Do you also consider rolling up the windows to be intrusion?
Personally I'd feel an ethical obligation to help the stranger out by preventing damage to his/her property. However I can completely understand people leaving well-enough alone.
Law aside, I'm much more on the fence about people automatically scanning for and "fixing" vulnerabilities, however. On one hand, how do you know you're really helping? On the other, as someone who's maintained a server or two, I'd rather be solving problems caused by a well-intentioned whitehat than miss problems caused by ill-intentioned blackhats.
Yes definitely. Really no different than if you would want someone to
enter your house to close your windows.
Now you might say "well what if it can be done from the outside" without entering?
That is a bit different.
Except for one thing. What if someone saw you doing that? What if the owner saw you doing that and didn't know why you were messing with their car? (I had this happen with a boat one time btw.). There is an immediately sense of shock because you don't know what is going on. And in that case who knows what will happen? Maybe they might start a fight or shoot you. That's not good for anyone. Maybe they have something valuable in the car that they think you are going after. Maybe they have serious mental problems.
Here's the point. It's one thing if you see a baby in a hot car and decide to take action. The benefit outweighs the risks. But it's another thing if you decide to roll up the windows to prevent someone's car from getting wet inside (covered by homeowners insurance with low deductible in many cases ntim though). Different story. Make sense?
echo You are vulnerable to shellshock | wall
(Caveat: typically it has to be a certain user)
I'm ashamed to admit I used to think that was convenient.

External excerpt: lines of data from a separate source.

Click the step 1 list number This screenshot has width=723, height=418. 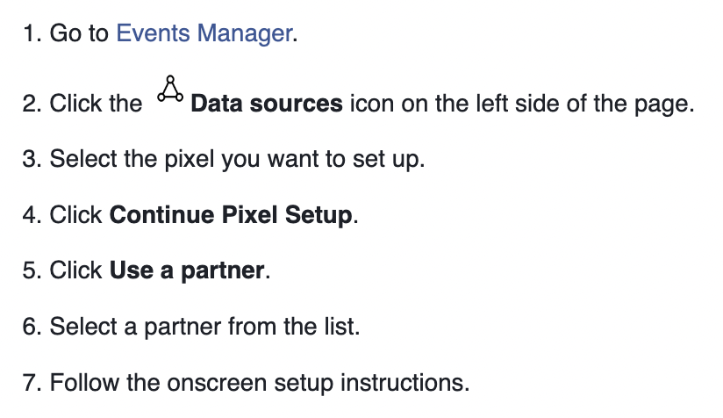[x=32, y=33]
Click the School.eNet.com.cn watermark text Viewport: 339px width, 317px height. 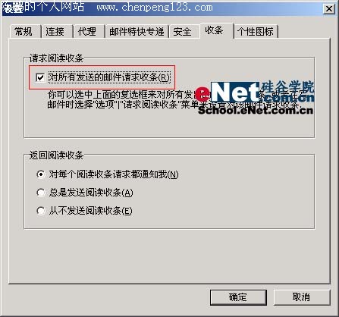point(256,111)
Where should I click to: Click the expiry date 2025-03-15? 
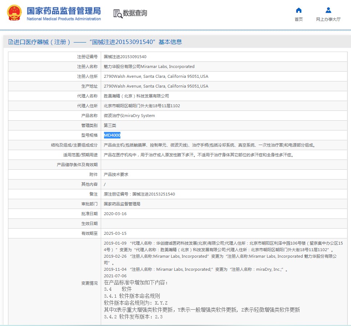click(115, 233)
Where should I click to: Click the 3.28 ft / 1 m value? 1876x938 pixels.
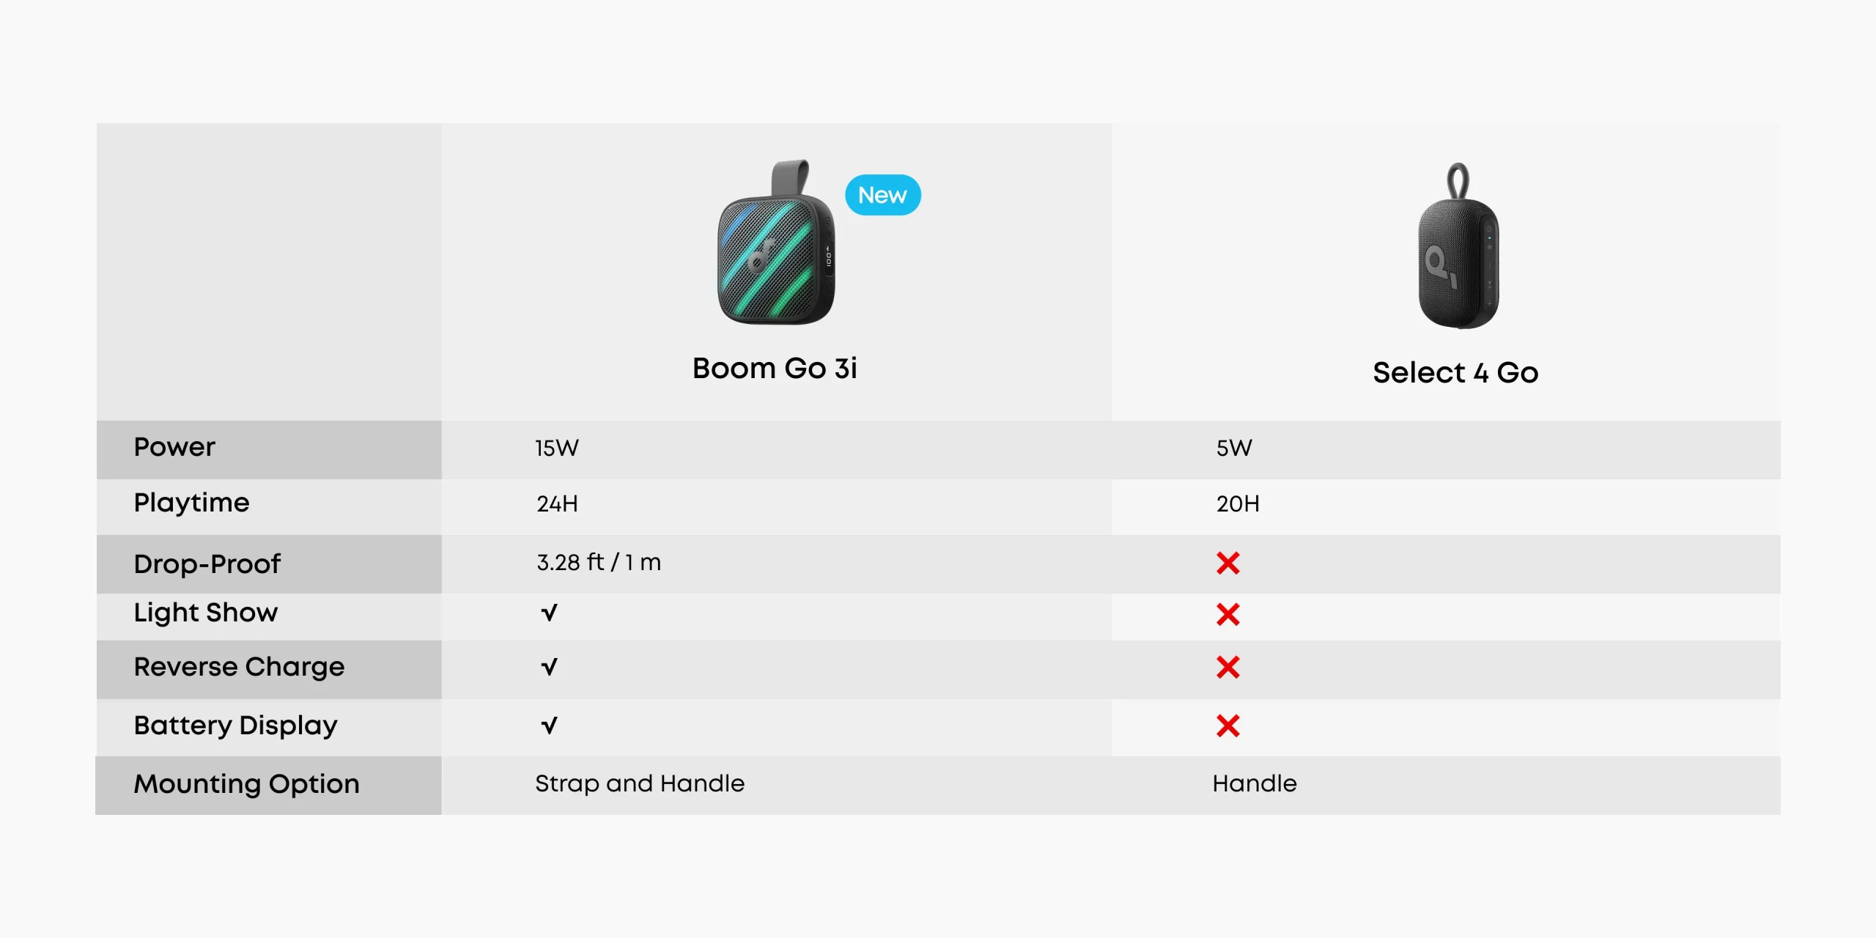point(599,562)
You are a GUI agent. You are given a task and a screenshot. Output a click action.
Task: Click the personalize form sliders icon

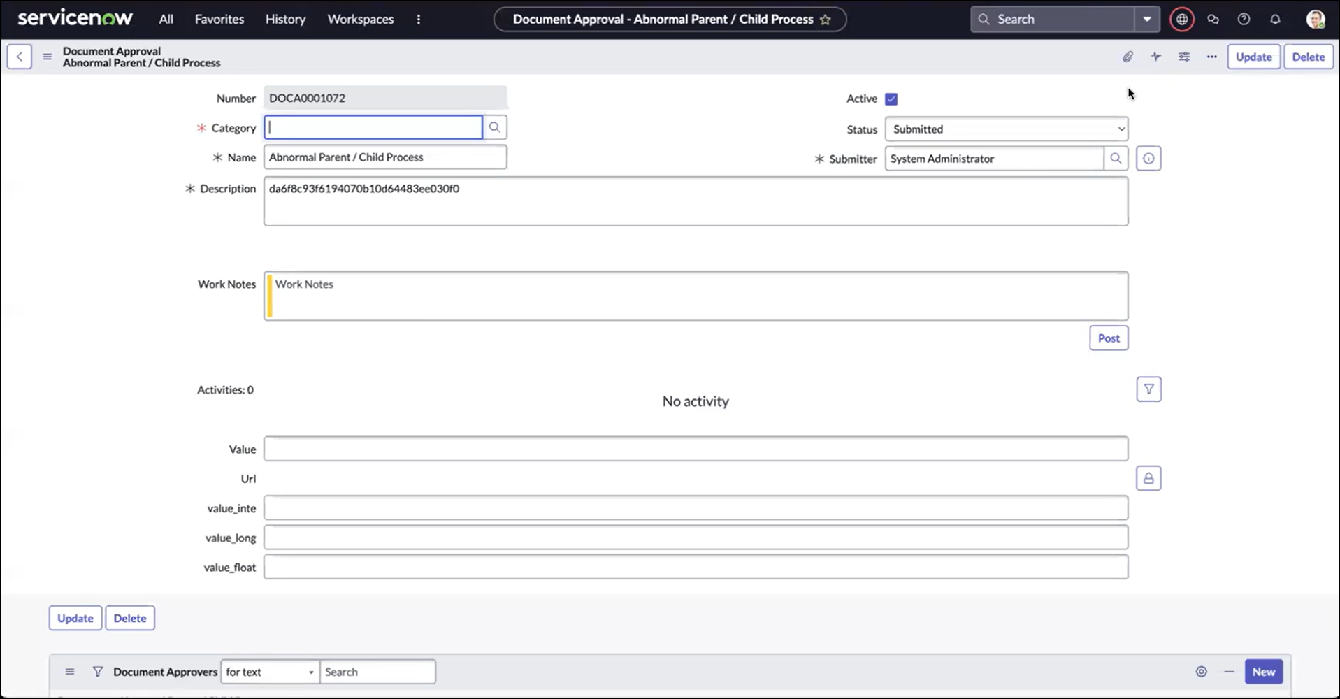click(x=1184, y=57)
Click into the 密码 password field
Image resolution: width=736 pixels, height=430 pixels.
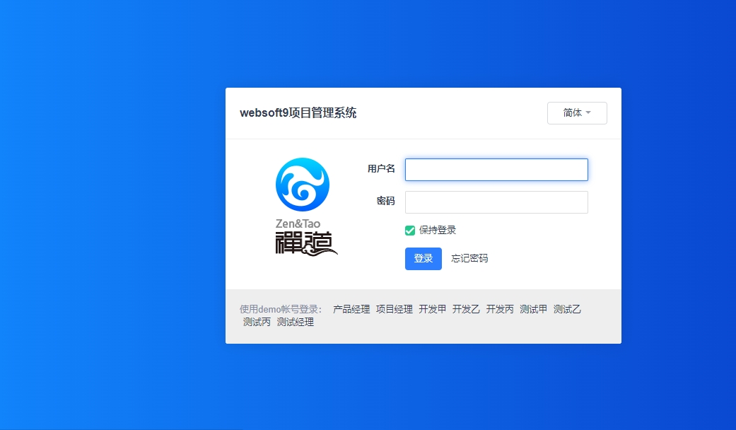tap(496, 202)
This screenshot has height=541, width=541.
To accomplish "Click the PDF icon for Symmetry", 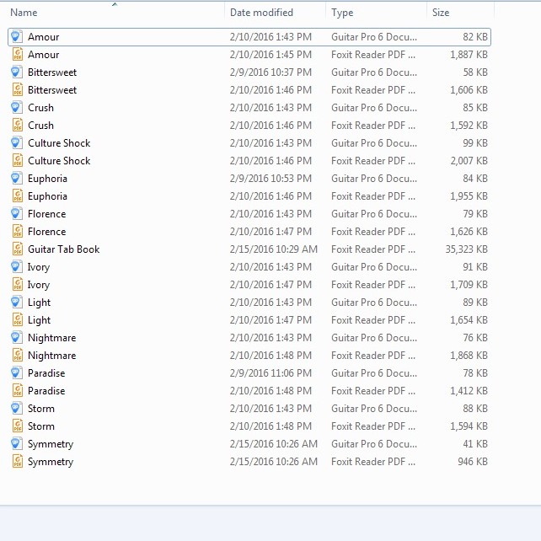I will click(17, 462).
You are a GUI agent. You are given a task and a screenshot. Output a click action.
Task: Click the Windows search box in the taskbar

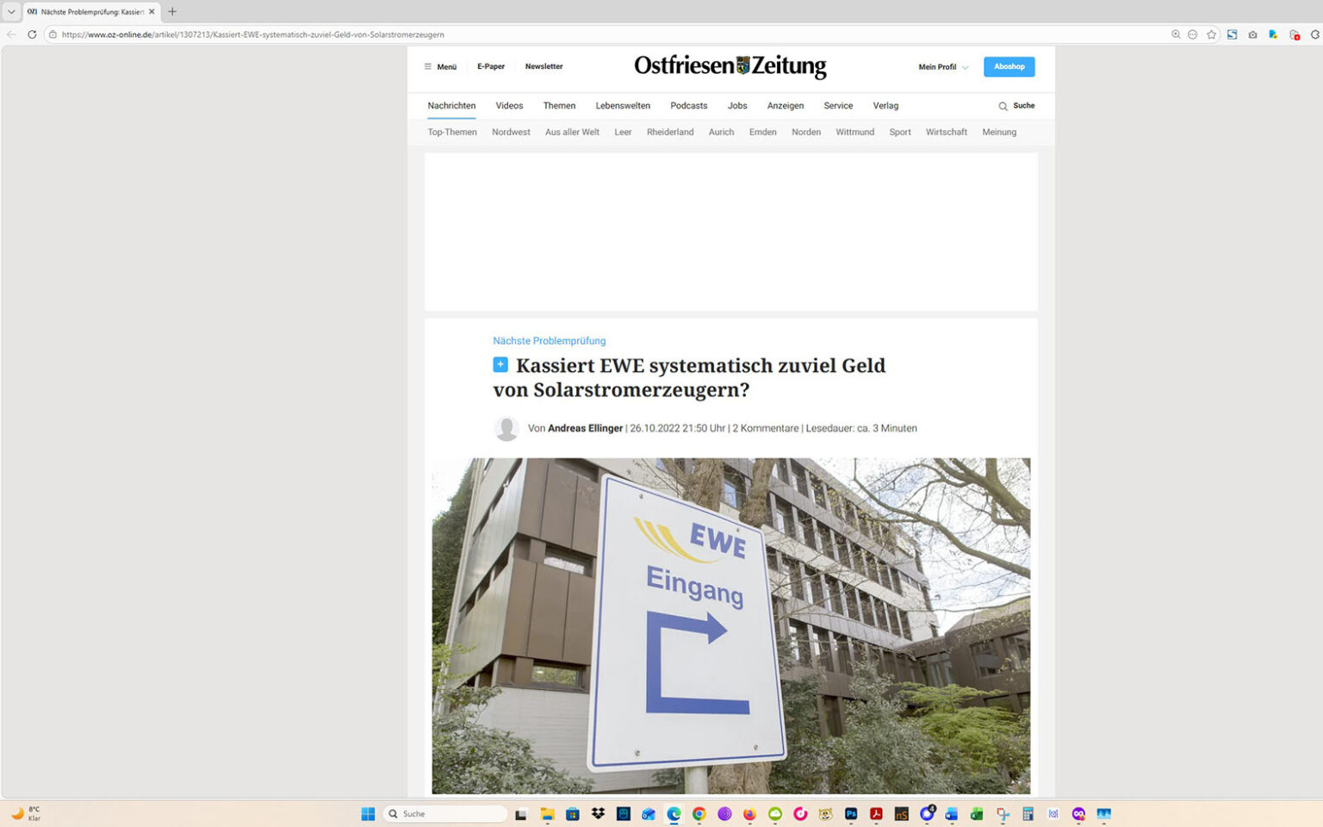(x=444, y=813)
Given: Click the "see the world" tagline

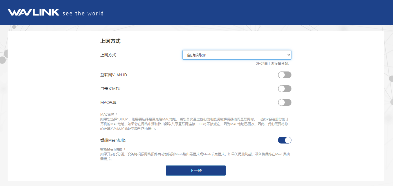Looking at the screenshot, I should tap(83, 13).
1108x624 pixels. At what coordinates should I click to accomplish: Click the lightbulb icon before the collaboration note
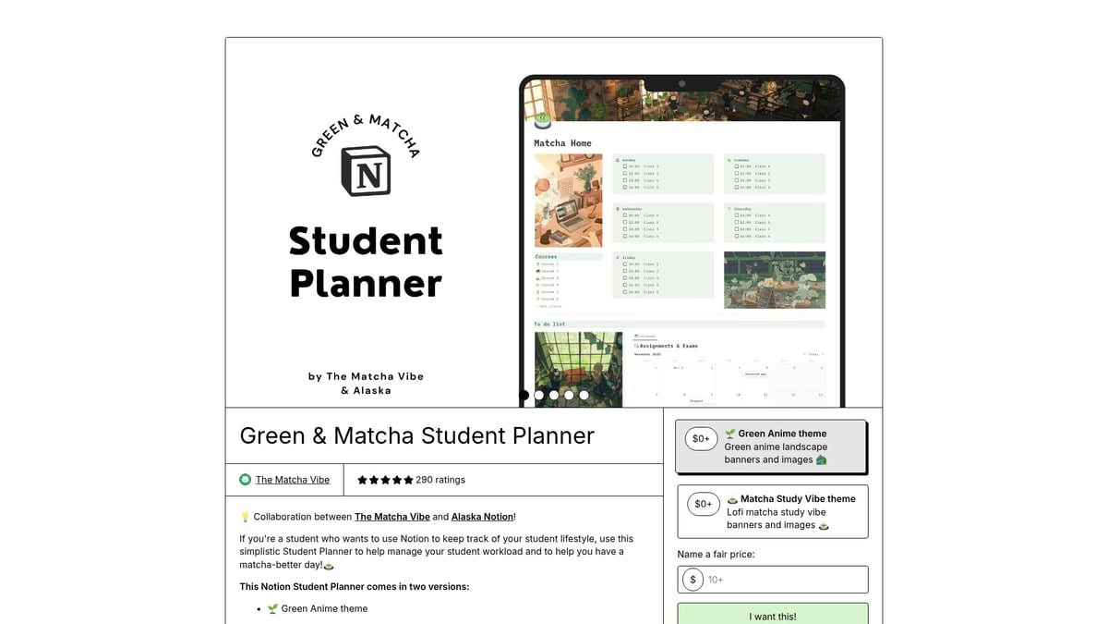pos(244,516)
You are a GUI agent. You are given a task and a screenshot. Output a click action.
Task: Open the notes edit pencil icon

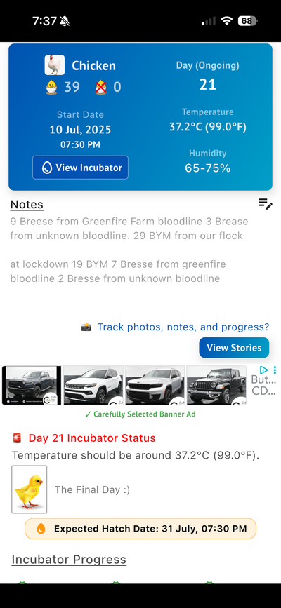click(x=266, y=204)
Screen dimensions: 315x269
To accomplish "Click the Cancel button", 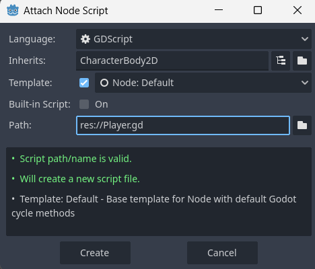I will coord(222,253).
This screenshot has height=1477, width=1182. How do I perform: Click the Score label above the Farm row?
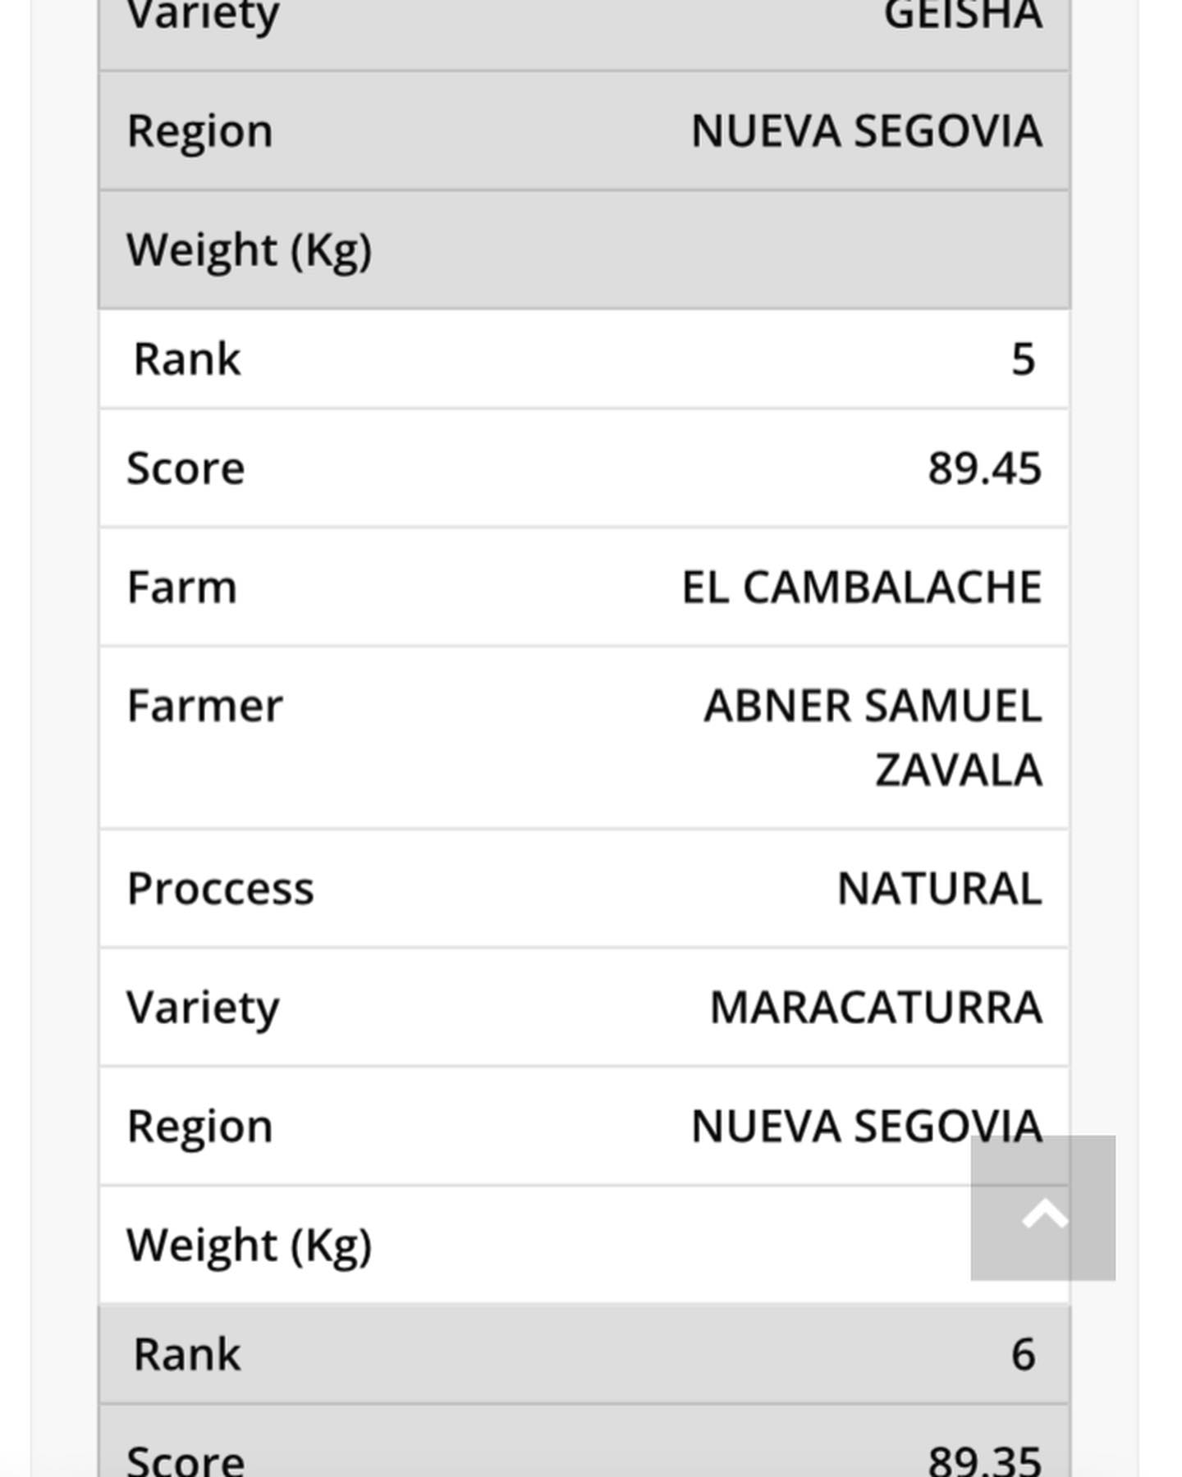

It makes systems infinitely more vulnerable in the event of an RCE bug.
> its not like this is a logged in ssh session
That's not correct -- whatever user is executing your CGI scripts is the "logged-in" user in bash, right?
Obviously that user should be quite locked down, and should not be allowed to run sudo at all, let alone without a password... but there are so many amateur server admins out there that I imagine there are quite a few servers where this is a serious problem (with or without sudo access enabled for the executing user).